The Christian Passion story, though similar in structure, functions in the exact opposite way: it discourages the individual from descending, and offers substitution in place of initiation.
This is not an attack on Christianity. It is an analysis of how myth shapes psychology, how narratives can either guide the soul toward inner work or frighten it away.
In the Sumerian myth, Inanna, Queen of Heaven, chooses to descend into the Great Below, the realm ruled by her sister, Ereshkigal. To pass through the seven gates, she must surrender a symbol of her status at each one: her crown, her rod, her jewels,her robes, her identity as she knew it.
By the time she reaches the throne room of the Great Below, she is stripped bare, not humiliated, but equalized with all souls before truth. She stands naked in the presence of Ereshkigal, the Queen of Shadow, who represents the raw, unadorned reality of the inner self.
There, Inanna is struck down. There, she is hung upon the hook. But, and this is critical, she is already dead. She does not hang in agony. She hangs in stillness. She is in the hollow, the void, the place beyond striving.
After three days, she is revived through compassion and returns not as the same bright goddess who descended, but as a fully integrated being carrying both the Above and the Below.This is true descent: voluntary, symbolic, oriented toward completeness. It is an invitation for every person to undertake their own journey of stripping, surrender, death-of-identity, and rebirth.
By contrast, on its surface, the Passion story mirrors the descent structure. Jesus is stripped. He passes through stages of judgment. He is mocked and humiliated. He is hung upon the “hook” , the cross. He dies and is later resurrected. The symbolic skeleton is present. But the function of the story has been completely rewritten.
In Inanna’s descent the stripping is symbolic.The death is stillness. The purpose is transformation. The invitation is universal. In the Passion the stripping is violent. The suffering is graphic and prolonged. The purpose is substitution. The invitation is removed. Where Inanna shows the path inward, Jesus is depicted as walking a path no human should even attempt.

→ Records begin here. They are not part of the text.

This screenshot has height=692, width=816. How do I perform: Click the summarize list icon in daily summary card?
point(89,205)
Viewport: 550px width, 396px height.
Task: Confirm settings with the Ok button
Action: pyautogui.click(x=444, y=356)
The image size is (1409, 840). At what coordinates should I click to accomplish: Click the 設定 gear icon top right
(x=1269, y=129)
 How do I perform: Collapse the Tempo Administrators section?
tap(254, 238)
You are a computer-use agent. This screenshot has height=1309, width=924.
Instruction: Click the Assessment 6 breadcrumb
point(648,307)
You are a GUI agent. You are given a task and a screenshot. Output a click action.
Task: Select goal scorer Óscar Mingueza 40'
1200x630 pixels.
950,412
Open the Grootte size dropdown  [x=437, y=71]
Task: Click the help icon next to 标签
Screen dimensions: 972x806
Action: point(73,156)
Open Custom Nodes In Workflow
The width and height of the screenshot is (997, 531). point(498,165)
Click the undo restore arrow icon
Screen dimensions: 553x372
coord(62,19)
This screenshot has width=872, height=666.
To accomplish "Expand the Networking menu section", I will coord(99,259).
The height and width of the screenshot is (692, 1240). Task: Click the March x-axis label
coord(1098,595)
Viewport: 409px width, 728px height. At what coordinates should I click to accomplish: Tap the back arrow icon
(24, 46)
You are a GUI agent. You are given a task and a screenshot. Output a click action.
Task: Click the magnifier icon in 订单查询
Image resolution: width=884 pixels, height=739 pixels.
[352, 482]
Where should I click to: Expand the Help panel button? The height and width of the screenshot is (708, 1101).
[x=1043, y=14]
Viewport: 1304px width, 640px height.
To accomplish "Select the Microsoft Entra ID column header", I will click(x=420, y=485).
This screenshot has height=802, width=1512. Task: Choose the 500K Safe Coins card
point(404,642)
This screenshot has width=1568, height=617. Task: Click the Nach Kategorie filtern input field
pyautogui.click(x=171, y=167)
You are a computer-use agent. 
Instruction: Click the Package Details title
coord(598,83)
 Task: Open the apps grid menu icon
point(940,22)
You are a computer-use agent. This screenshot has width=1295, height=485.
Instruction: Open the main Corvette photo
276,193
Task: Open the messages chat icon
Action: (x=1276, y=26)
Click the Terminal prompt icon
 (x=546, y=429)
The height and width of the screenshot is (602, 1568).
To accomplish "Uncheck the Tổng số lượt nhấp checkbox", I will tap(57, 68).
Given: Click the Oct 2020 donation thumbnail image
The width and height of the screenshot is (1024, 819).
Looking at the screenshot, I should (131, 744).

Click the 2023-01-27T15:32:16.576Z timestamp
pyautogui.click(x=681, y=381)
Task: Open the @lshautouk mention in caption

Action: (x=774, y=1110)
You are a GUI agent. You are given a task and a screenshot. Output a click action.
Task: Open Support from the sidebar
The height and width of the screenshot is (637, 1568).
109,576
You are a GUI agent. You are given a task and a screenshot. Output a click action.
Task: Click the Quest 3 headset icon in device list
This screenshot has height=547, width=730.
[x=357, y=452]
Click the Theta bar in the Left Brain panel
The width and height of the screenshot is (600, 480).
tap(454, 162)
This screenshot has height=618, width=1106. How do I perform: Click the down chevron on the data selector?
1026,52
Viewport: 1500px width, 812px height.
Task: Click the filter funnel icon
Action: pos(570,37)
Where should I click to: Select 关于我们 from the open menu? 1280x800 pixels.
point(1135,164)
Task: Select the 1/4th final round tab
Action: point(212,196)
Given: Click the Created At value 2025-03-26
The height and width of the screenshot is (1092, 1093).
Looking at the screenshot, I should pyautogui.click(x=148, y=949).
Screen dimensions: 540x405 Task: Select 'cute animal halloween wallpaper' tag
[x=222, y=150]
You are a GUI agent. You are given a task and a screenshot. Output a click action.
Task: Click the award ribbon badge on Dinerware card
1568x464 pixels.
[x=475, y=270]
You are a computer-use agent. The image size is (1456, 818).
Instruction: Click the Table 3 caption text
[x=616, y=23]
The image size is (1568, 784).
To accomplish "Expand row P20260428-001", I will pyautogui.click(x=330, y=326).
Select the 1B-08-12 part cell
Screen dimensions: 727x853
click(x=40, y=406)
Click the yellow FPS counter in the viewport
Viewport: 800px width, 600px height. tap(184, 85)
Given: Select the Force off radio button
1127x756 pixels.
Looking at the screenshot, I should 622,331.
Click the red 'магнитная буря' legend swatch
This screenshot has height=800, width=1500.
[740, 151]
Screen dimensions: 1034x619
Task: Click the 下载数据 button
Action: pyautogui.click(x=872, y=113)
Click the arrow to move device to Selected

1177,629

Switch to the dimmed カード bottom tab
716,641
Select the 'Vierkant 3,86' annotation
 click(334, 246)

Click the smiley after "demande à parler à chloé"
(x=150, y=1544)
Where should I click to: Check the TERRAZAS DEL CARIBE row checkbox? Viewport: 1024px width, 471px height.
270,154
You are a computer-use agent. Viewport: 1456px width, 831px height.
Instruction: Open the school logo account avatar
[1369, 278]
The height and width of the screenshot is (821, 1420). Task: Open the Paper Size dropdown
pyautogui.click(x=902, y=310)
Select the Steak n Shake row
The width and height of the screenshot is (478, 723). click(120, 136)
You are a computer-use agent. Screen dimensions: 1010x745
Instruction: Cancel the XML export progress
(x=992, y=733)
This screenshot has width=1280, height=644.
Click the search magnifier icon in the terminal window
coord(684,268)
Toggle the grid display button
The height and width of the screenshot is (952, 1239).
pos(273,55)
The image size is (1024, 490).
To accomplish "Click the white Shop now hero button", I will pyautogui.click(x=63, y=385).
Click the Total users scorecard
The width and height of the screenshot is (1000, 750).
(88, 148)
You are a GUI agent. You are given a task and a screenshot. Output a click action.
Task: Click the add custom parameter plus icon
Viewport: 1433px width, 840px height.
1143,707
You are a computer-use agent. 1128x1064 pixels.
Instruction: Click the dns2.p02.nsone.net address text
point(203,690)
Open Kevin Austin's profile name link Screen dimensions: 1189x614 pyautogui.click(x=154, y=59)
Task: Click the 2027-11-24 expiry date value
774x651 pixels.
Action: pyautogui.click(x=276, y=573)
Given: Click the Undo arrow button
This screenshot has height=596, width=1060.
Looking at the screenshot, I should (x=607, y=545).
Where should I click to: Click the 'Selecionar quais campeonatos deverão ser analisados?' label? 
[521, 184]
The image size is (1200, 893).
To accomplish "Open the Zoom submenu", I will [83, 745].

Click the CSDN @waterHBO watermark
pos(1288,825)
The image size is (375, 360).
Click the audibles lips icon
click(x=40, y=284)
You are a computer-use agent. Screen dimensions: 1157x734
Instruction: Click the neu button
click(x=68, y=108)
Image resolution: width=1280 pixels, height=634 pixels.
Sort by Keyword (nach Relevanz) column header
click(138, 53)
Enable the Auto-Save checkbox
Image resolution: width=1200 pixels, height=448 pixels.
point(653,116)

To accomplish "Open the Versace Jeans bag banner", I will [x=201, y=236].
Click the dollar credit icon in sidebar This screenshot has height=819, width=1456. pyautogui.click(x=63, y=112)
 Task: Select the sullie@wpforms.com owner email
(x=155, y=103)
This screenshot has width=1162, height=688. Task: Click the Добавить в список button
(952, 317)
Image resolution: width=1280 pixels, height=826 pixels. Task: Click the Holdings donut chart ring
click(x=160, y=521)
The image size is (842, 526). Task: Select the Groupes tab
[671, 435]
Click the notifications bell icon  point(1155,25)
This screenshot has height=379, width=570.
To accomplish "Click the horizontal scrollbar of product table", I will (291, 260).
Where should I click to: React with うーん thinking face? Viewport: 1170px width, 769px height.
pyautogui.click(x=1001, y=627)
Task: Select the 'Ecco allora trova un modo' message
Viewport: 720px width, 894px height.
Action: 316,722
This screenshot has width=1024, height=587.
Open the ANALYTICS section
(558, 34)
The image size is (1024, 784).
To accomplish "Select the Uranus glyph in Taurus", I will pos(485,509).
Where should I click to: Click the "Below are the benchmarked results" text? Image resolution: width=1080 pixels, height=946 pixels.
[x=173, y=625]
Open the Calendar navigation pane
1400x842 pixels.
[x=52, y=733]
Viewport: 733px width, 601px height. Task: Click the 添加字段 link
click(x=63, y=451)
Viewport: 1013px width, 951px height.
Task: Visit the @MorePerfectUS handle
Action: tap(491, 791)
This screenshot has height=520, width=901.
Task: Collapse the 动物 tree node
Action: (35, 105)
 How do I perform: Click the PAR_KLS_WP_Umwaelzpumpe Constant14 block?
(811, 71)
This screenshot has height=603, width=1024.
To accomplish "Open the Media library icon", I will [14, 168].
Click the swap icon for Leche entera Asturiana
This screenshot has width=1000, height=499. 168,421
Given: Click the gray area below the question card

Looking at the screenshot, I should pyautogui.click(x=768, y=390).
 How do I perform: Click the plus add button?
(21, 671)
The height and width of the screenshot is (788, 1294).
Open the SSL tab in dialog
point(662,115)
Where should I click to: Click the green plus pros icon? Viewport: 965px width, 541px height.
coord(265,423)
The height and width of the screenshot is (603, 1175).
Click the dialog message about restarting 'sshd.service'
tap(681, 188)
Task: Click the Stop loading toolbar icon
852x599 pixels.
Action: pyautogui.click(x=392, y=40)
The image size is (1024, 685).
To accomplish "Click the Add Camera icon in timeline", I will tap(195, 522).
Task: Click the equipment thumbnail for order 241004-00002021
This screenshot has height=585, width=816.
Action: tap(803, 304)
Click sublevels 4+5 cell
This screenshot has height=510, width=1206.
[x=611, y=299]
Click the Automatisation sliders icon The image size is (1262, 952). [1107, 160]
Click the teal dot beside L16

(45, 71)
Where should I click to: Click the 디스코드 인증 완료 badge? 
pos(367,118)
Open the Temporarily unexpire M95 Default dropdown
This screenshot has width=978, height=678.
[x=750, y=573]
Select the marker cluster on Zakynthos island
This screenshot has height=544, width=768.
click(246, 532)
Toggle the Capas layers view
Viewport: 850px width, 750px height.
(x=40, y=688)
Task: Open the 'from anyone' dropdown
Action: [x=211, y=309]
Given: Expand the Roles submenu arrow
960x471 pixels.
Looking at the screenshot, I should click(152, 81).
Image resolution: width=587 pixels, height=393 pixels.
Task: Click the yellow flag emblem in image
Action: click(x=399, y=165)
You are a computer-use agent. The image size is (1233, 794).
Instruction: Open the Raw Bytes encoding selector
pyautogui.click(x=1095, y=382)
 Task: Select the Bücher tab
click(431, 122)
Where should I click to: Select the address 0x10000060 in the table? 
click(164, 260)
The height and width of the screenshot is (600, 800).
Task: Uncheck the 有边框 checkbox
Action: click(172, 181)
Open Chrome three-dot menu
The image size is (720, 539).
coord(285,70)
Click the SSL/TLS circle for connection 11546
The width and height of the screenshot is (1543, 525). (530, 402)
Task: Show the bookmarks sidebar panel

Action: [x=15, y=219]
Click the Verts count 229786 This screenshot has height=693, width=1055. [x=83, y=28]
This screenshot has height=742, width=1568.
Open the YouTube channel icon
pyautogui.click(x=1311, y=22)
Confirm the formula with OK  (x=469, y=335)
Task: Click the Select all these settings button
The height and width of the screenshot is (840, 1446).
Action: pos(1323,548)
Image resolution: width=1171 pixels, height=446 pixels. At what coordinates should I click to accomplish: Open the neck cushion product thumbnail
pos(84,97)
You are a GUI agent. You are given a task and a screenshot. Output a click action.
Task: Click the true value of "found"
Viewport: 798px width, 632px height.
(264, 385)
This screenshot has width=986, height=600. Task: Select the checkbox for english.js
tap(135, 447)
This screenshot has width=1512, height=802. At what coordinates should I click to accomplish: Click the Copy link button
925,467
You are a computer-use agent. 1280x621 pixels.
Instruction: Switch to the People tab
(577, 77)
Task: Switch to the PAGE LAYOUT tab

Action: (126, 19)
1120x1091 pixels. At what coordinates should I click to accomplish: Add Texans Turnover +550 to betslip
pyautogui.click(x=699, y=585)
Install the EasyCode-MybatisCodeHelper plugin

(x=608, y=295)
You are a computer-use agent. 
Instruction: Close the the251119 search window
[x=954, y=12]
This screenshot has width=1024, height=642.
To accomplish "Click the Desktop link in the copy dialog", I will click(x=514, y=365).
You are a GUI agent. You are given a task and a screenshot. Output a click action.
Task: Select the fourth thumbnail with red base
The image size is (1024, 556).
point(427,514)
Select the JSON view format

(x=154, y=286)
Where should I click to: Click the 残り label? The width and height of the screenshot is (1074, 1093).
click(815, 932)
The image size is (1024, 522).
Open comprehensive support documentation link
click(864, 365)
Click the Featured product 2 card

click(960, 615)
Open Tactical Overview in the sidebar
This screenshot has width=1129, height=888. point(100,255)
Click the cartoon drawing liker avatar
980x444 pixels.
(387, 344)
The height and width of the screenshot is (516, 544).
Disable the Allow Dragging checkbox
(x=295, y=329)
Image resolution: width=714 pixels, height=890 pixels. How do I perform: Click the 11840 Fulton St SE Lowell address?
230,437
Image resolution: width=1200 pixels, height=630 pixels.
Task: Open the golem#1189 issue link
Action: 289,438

The crucible becomes terrifying. The descent becomes torture. The underworld becomes synonymous with agony. And the individual is told:
“Do not go there: he did it for you.” The ancient inner journey is replaced by a one-time event performed by someone else.
It’s true that Jesus is often said to have “known what was coming,” and to have accepted it. But this is not the same as Inanna’s voluntary descent.
Jesus accepts an external fate, an execution, imposed by others. Inanna chooses an internal initiation, a descent chosen for transformation.
These are not the same archetype.
One is a divine being enduring suffering for others.
The other is a sovereign being surrendering identity for herself. One teaches substitution. The other teaches participation. Knowing the outcome of your death is not the same as willingly entering your own underworld for the sake of integration.
The difference is profound.
By transforming the mythic stripping into extreme violence, the Passion implants a subconscious message: Descent is agony. The underworld is horror. Only a savior can endure it. You must not attempt this yourself. Where Inanna’s journey encourages every individual to meet their shadow, the Passion warns: Only God can survive descent. You must remain on the surface. This shifts the spiritual path away from inner work and into vicarious salvation.
Instead of Strip yourself, descend, face yourself, be reborn, the message becomes Believe in the one who did it for you. And thus the crucible, the essential mechanism of transformation, is removed from the hands of the individual.
Without descent the shadow remains unintegrated. Trauma remains unprocessed. The ego remains intact. Shame remains unresolved. The inner sovereign (Ereshkigal) is never encountered. And true rebirth never takes place.
Inanna’s myth still stands, unchanged, uncoopted, unbroken. It calls every person into their own descent. Their own stripping. Their own death of the false self. Their own encounter with the Queen of the Great Below. Descent is not punishment. It is not torture. It is not something Christ “did so you don’t have to.” It is the path of wholeness, the only path. No one can walk it for you. The crucible awaits within.